**SOURCE EXTRACT**
The Ex, also known as the Ex-Girlfriend, and now renamed to Alexa Zombie, is a mannequin produced by Zombie Industries to be a target for gun enthusiasts. The mannequin's name, and the fact that it spouted blood when shot, caused controversy. The target received attention after the National Rifle Association requested that Zombie Industries remove another target that resembled Barack Obama from a vendor booth at the organization's 2013 convention. It was criticized by domestic violence organizations, but the manufacturer claimed that it was not intended to promote violence against women.

Doll
The Ex is a mannequin target with fair skin and a pink bra showing through a white t-shirt. It is designed to bleed when struck by bullets. Other zombie-themed targets manufactured by Zombie Industries have a green skin tone, and the Ex was noted for being the one that looked the most like a living human.

**INFORMATION SUPPLIED**
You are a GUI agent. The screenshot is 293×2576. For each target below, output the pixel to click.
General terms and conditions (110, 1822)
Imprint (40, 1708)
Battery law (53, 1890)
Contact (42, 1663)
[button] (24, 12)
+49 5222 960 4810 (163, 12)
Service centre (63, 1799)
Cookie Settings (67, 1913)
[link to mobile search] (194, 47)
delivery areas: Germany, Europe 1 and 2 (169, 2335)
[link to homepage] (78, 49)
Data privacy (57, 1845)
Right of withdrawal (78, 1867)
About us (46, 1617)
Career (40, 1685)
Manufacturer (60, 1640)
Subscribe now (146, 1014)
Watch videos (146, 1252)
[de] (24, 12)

**PARTS OF THE EXERCISE**
A. Return the section of the passage on the Ex mannequin target from "The Ex, also" to "violence against women.", word for word.
B. Report each line of the entries that contains the word "link".

**RESPONSES TO THE TASKS**
A.
The Ex, also known as the Ex-Girlfriend, and now renamed to Alexa Zombie, is a mannequin produced by Zombie Industries to be a target for gun enthusiasts. The mannequin's name, and the fact that it spouted blood when shot, caused controversy. The target received attention after the National Rifle Association requested that Zombie Industries remove another target that resembled Barack Obama from a vendor booth at the organization's 2013 convention. It was criticized by domestic violence organizations, but the manufacturer claimed that it was not intended to promote violence against women.

B.
[link to mobile search] (194, 47)
[link to homepage] (78, 49)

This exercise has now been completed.